Murray Gunn addresses what is one of the most difficult problems, if not the most difficult, for traders—how to know when a rangebound market is about to become a trending market and when a trending market is about to become rangebound. Trading Regime Analysis: The Probability of Volatility (Wiley, 2009) is an almost avuncular approach to this problem. That is, imagine sitting down with your favorite uncle as he tells tales—some engrossing, some humorous, some familiar—and then offers words of wisdom, making sure you understand that these words are written not in stone but in sand. He also confides that your aunt sees otherwise. And, oh yes, your uncle is a Scotsman and a currency investment manager.
Gunn assumes that we know trends and rangebound markets when we see them (at least once they’re reasonably well established) and that we don’t need precise definitions. Moreover, he assumes that we have decent strategies for trading each kind of market. The problem is how to know when these trading regimes are shifting and hence when to start shifting strategies.

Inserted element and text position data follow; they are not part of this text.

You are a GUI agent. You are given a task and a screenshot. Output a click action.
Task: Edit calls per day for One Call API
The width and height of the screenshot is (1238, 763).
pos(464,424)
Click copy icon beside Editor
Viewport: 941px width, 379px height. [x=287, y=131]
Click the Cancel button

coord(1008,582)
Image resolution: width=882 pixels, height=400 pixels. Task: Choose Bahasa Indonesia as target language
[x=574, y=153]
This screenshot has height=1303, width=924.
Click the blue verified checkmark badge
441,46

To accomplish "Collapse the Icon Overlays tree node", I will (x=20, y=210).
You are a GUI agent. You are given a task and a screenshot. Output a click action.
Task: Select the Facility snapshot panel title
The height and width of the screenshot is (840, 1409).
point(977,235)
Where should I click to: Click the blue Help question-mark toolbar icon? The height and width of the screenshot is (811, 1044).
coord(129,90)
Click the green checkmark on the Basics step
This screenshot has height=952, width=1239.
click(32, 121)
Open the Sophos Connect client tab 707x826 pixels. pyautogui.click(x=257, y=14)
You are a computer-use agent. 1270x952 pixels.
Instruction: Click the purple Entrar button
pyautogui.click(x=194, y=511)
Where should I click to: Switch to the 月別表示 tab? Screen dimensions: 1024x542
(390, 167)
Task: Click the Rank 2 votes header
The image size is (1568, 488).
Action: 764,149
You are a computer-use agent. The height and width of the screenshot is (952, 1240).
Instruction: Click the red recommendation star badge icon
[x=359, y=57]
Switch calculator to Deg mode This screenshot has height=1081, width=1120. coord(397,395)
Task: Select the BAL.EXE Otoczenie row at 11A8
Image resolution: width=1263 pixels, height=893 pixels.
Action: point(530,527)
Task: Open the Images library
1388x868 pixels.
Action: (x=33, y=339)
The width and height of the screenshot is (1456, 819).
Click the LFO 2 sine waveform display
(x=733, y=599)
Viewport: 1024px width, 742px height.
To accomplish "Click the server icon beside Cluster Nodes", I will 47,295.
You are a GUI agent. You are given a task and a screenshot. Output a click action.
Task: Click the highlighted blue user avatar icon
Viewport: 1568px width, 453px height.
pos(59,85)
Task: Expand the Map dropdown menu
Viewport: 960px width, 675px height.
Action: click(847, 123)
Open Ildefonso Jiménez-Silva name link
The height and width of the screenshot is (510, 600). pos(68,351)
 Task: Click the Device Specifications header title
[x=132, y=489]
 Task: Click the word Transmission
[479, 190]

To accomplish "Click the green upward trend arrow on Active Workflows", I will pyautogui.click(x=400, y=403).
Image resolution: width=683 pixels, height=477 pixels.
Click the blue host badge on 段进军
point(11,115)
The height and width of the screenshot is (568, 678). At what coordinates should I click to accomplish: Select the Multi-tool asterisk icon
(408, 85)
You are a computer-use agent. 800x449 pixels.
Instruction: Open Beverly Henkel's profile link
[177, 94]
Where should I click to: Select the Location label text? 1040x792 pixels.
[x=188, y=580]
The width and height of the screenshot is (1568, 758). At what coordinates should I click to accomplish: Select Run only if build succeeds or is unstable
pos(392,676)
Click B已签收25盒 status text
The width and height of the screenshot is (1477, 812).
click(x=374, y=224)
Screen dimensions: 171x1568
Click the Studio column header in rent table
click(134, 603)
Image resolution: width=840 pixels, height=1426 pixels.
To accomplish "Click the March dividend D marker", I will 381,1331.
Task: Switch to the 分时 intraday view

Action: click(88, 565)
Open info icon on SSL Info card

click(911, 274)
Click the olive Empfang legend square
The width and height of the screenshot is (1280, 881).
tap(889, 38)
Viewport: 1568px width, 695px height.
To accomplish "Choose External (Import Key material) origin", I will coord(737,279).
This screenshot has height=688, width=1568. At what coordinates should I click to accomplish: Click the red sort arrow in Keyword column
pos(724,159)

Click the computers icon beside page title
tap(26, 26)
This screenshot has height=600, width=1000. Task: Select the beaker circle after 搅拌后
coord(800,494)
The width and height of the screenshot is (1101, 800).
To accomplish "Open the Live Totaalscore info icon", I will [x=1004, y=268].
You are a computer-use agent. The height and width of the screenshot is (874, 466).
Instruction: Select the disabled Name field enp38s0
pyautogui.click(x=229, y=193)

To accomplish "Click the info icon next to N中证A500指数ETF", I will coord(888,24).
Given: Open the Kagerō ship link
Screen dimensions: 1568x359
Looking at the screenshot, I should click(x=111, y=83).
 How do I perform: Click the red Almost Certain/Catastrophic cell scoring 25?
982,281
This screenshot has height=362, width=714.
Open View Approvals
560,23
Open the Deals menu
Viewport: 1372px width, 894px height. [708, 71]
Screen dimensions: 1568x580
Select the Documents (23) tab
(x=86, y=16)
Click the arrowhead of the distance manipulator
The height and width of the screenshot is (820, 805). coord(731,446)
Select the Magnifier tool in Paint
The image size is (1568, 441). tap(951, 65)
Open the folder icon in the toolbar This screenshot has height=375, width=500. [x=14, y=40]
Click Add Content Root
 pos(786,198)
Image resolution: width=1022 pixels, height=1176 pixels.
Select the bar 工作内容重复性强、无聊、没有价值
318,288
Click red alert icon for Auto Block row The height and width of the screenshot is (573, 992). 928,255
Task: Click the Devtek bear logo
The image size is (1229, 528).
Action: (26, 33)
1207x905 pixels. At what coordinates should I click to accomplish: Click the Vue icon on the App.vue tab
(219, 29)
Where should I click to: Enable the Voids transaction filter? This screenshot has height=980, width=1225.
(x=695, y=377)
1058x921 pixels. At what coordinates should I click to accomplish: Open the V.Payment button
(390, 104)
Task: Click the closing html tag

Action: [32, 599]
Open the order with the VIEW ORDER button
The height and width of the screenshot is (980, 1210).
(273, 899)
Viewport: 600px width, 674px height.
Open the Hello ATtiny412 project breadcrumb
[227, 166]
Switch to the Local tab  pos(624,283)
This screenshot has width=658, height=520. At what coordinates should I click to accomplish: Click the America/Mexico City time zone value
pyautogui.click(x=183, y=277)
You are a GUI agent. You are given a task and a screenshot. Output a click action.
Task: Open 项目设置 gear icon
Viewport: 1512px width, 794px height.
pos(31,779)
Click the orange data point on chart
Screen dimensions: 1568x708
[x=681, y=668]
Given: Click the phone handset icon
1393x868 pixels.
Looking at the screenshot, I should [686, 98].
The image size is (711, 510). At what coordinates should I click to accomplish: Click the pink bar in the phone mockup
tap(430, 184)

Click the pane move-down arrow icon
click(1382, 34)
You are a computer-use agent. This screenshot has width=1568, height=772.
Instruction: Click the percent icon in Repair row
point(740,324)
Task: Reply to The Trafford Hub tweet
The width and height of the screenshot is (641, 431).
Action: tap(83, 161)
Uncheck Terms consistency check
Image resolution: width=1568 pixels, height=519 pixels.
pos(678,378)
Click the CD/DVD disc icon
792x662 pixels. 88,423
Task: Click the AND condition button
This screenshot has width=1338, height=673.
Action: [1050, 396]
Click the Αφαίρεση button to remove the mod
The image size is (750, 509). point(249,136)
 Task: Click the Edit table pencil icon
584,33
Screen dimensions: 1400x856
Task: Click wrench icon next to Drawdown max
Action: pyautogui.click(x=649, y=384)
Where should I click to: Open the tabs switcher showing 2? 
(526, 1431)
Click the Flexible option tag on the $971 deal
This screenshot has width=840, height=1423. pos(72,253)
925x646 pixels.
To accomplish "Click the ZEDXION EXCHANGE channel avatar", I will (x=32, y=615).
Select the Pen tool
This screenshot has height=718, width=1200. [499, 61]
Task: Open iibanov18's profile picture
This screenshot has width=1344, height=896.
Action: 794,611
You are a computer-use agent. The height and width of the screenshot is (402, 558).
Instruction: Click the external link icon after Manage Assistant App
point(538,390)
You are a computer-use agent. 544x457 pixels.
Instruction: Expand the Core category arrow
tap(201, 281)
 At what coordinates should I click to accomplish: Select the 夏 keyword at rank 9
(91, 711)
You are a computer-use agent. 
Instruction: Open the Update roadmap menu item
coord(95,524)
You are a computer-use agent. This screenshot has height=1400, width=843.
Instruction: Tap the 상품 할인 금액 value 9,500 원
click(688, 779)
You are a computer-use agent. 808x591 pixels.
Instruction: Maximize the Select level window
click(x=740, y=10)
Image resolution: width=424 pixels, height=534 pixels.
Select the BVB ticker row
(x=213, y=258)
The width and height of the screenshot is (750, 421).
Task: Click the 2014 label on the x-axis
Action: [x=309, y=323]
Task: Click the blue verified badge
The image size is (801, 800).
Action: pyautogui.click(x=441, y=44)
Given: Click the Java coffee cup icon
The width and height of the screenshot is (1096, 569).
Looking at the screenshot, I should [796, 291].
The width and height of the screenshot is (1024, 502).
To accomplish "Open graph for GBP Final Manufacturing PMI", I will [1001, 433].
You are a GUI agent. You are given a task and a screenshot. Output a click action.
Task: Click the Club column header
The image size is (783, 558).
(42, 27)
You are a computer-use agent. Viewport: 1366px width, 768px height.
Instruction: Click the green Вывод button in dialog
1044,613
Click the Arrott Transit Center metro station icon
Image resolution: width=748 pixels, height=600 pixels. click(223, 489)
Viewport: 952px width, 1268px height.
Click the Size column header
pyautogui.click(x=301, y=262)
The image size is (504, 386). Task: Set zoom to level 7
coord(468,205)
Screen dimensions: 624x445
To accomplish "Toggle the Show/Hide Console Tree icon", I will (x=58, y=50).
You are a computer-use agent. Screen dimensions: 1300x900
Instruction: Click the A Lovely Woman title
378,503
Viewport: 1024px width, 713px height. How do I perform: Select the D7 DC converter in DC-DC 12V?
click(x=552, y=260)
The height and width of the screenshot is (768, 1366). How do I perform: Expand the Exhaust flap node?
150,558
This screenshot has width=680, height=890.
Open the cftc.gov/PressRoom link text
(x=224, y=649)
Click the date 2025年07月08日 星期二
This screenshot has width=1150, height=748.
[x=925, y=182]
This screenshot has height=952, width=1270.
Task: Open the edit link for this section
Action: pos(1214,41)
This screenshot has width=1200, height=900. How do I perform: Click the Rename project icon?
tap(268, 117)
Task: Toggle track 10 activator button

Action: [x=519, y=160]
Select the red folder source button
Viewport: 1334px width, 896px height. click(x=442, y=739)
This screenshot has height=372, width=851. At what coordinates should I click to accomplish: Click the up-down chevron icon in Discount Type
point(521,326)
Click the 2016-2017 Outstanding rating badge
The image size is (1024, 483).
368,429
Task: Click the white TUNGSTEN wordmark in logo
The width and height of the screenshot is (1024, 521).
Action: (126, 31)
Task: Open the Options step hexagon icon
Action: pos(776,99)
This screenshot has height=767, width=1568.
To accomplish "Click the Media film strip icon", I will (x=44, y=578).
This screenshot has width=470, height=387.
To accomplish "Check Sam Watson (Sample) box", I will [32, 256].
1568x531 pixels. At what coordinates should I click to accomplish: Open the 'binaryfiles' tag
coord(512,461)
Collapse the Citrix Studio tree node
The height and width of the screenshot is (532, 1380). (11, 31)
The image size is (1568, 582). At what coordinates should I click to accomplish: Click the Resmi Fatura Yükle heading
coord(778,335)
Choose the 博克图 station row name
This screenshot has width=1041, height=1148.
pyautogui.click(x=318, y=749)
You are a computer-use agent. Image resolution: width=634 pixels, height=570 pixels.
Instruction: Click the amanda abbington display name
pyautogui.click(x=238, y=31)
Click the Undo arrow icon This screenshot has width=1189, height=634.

Although Gunn acknowledges that a great deal of quantitative research has been done in this area and even devotes a fascinating chapter to the work of the quants at RBS, he argues that technical analysis is not only up to the job but may even be better because it can not only identify the appearance of a shift but can anticipate the market’s direction.
Gunn’s primary tool is a simpler form of historical volatility. Historical volatility measures the standard deviation of the changes in price over a certain time period. By contrast, Gunn chooses to measure the standard deviation of prices themselves, the dispersion of market prices over a certain time period. “The speed of the changes in the price of a market is not as important as the distribution of those prices when we want to analyse the current trading regime and the potential future trading regime.” (p. 60) That is, he wants to look at the expansion and contraction of price ranges, not the rate of change in the prices. His indicator is similar to the Bollinger Band Width, though the latter describes the width of the standard deviation bands from a moving average rather than simply the standard deviation of the closing price itself. (Gunn then applies a moving average to the standard deviation and analyzes the width between the two.)
Gunn doesn’t follow up on this idea in a rigorous way; instead, he discusses various well-established technical indicators and charting techniques that can be part of a trading regime analysis. He admits that all of these work some of the time, that none works all of the time, but that by mixing and matching the trading regime analyst should be able to determine the change of regime quickly enough to capture the meat of a trending move and avoid being chopped to death when the market trades sideways. Gunn’s approach is eclectic and “soft.” He’s essentially searching for “a good feel.” As such, it’s somewhat frustrating. But then markets are frustrating as well and don’t succumb easily, if ever, to mathematical analysis. Or, as Gunn would say, in one of his favorite expressions, they do and they don’t. They yield a little here, a little there, but those darned traders and investors with all their quirks keep messing up the models.